Work instructions: Below are the records; print exactly the lines from the one with "Open the sidebar" through the last, both included, and leave the pictures out.

Pixel coordinate grounding data
== Segment start ==

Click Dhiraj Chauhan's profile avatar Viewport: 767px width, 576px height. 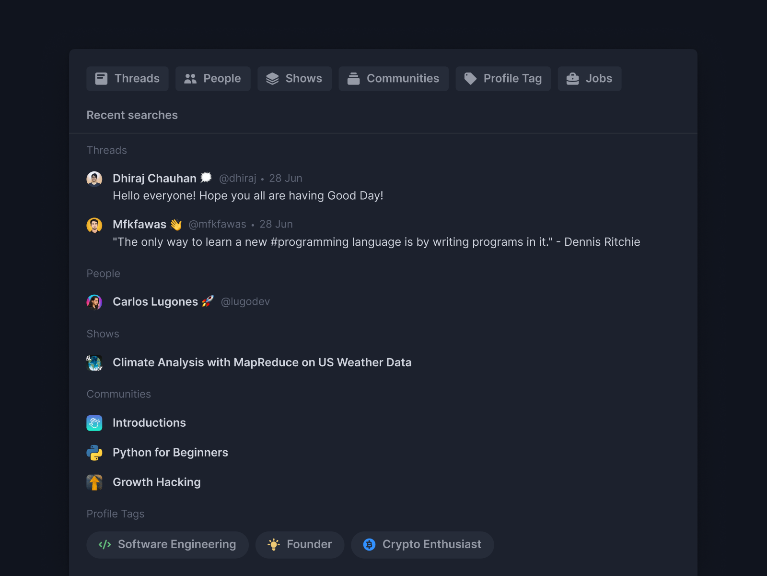point(94,179)
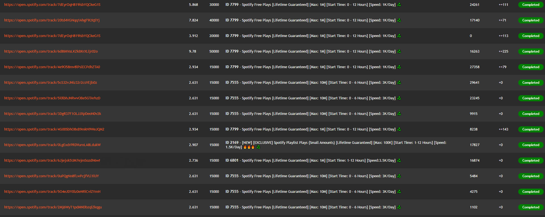The image size is (545, 217).
Task: Click recycle icon in the 50000 quantity order
Action: 399,51
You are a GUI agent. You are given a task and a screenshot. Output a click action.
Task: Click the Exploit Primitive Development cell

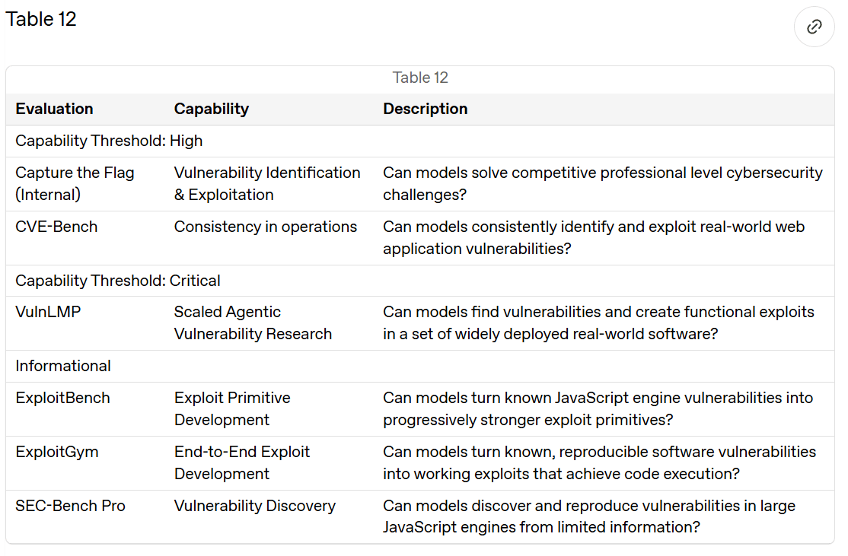[269, 409]
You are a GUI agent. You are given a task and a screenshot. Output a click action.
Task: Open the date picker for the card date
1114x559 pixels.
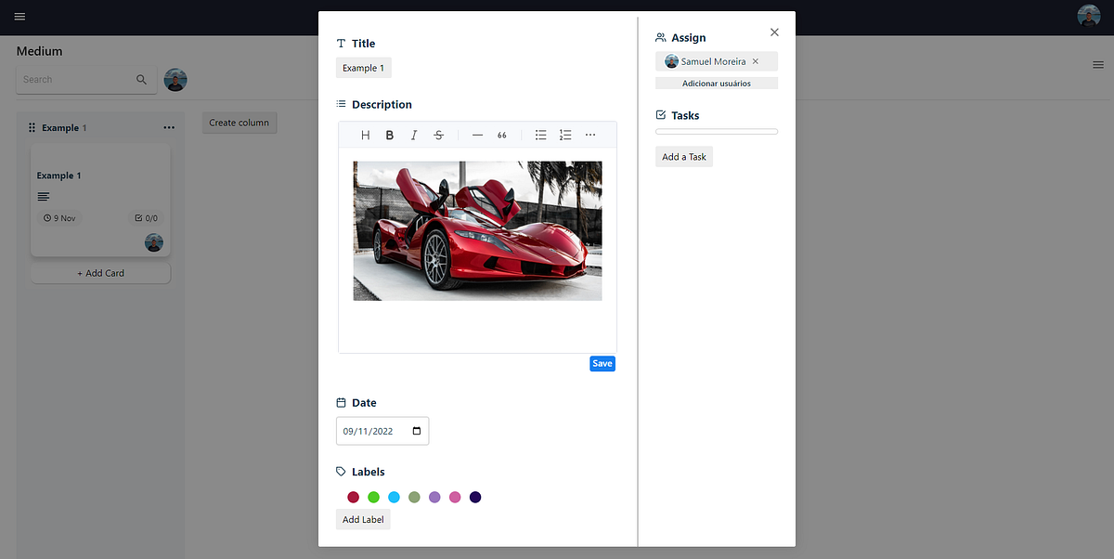click(x=416, y=430)
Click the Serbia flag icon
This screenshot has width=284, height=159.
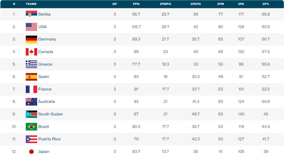click(31, 14)
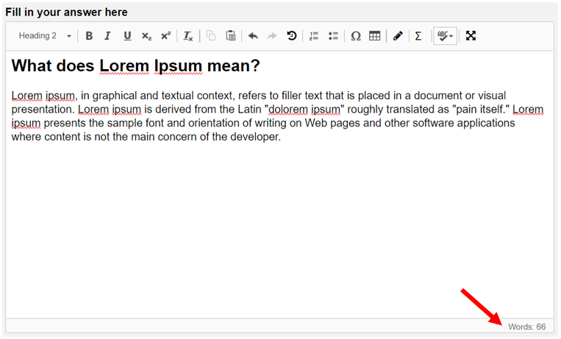The height and width of the screenshot is (339, 561).
Task: Open the Sigma math equation editor
Action: pos(418,36)
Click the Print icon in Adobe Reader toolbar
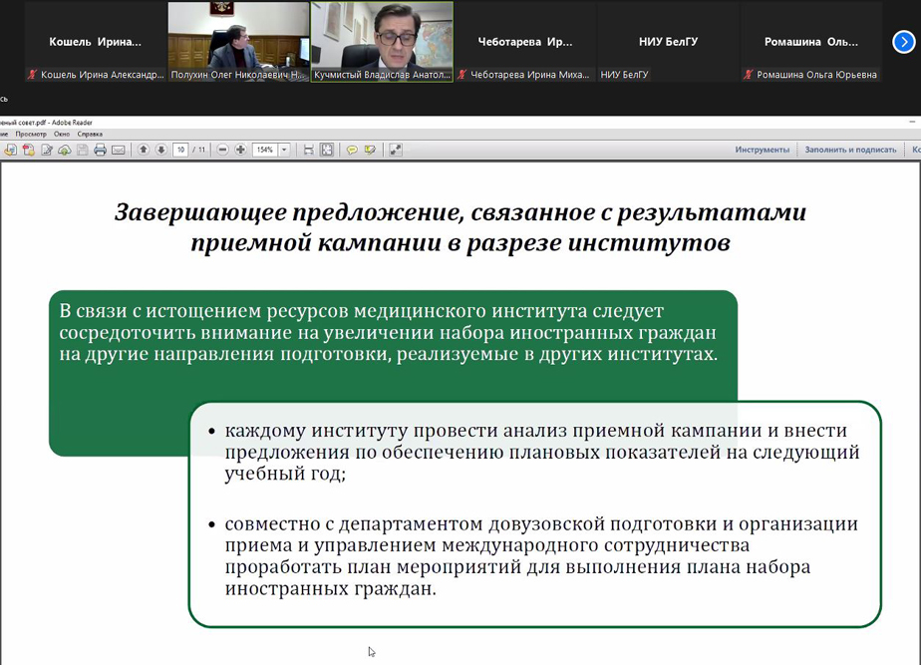 [x=100, y=150]
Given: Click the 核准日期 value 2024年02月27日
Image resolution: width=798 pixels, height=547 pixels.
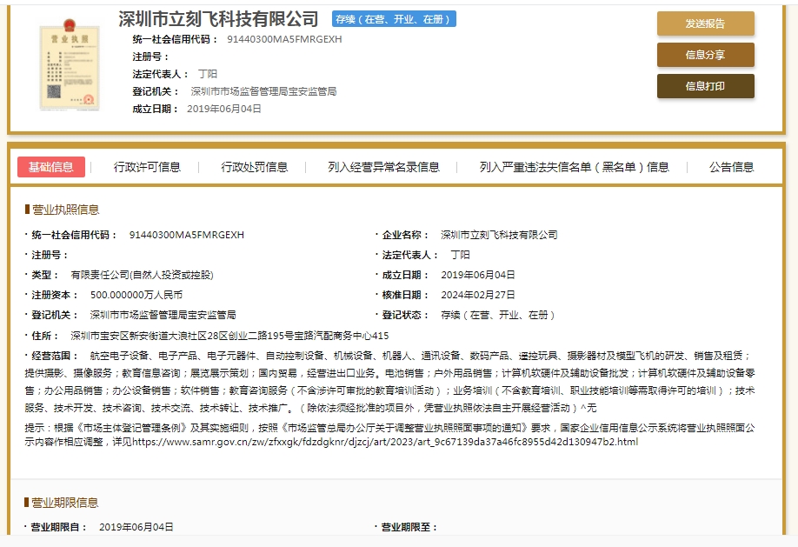Looking at the screenshot, I should pyautogui.click(x=477, y=295).
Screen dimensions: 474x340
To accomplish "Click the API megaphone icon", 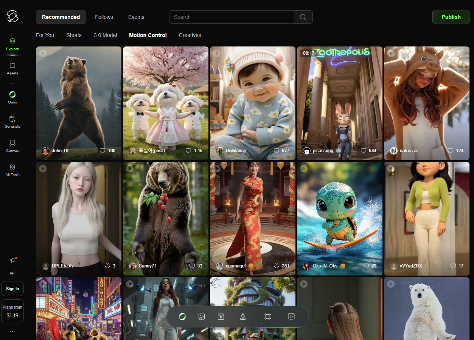I will [x=13, y=260].
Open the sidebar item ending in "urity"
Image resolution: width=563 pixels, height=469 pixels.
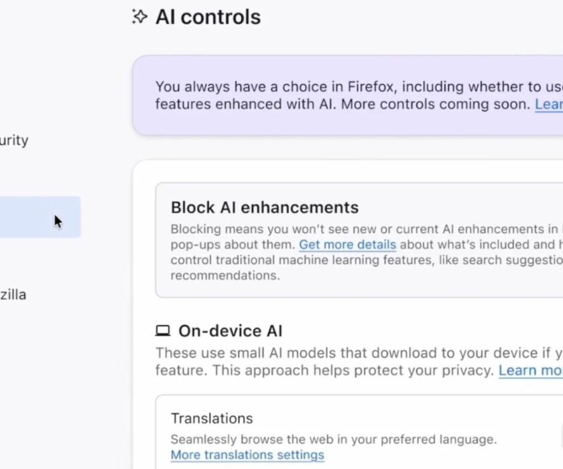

== Segment end ==

Answer to this exercise:
Open the sidebar item ending in "urity"
Image resolution: width=563 pixels, height=469 pixels.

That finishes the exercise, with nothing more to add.